I’m wondering, is it possible to have both of the following two things at the same time?

expose a dir owned by user foo from host to a container, such that a random container user bar is able to read/write to it and that the UID/GID map back to foo on the host, so both foo on the host and bar within the container can seamlessly work on the same dir
be secure in the sense that, if a container escape happens (whether from container’s root or bar), the escaped process will not be foo, but rather something like nobody

stgraber · April 4, 2024, 1:27am

There are two ways to do this, one that’s possible today and one that may be possible to implement but would require recent kernels and extra code in Incus.

For the way that exists today, you’d add a disk device to share the folder you want from the host to the container, then make sure the shifted property is set to true. If your user in the container doesn’t happen to have the same uid as the user on the host, then you’ll need to use filesystem ACLs on the host to grant access to that user’s uid on the shared folder.

For the way that doesn’t exist yet, it should be possible to use the new VFS idmap feature with a 3rd party map, basically using a uid/gid map which translates the uid/gid needed for that shared mount so that the host user ends up matching the container user inside the container.
That’s very similar to the raw.idmap trick except that it would only apply to storage and not to process ownership.

istankovic · April 4, 2024, 10:12am

Just to see if I understand. If I use shift=true, and id(foo) == id(bar), wouldn’t that mean that in case of a container escape, the process would essentially be foo? I admit I don’t fully understand the mechanism behind shift (the docs do not really go into details of what happens).

From what you said above regarding the ACLs, it seems to me that using ACLs alone should work, without the need for shift=true, right? Something like

make sure id(foo) != id(bar)
configure ACL on the host folder so that bar can access it within the container
add a disk device

Would that work?

That sounds like pretty much what I’m after, and definitely looks more convenient than messing with ACLs. Do you maybe have a guess on when it might be available?

stgraber · April 4, 2024, 2:47pm

No, only the filesystem is shifted, the process in the container will still be running on a different user.

Basically say you have user foo on the host with uid 1000, then user bar in the container with uid 1000 in the container. That user is something like uid 1001000 on the host.

The shift property makes it so writes by global uid 1001000 is converted to 1000 on the filesystem.

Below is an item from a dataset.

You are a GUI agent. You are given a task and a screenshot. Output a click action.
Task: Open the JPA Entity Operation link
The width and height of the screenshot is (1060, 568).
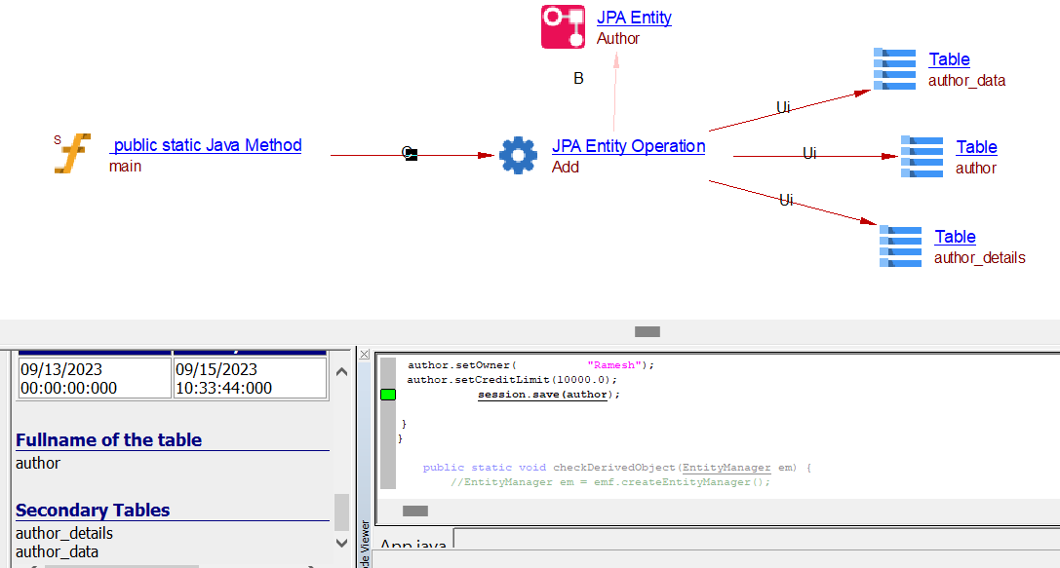coord(628,146)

stgraber · April 4, 2024, 2:48pm

Yes, that will work, the main downside is that UIDs that don’t map to the container will be shown as nobody/nogroup, which in the case of ACLs can be rather confusing as you may have several nobody/nogroup in the same ACL (for different uid/gid on the host).

istankovic · April 4, 2024, 5:03pm

Ah, that makes it much clearer, thanks.

istankovic · April 4, 2024, 5:07pm

Right, though in my case I’m dealing with only one uid/gid so it should be fine. Thanks for clarifying.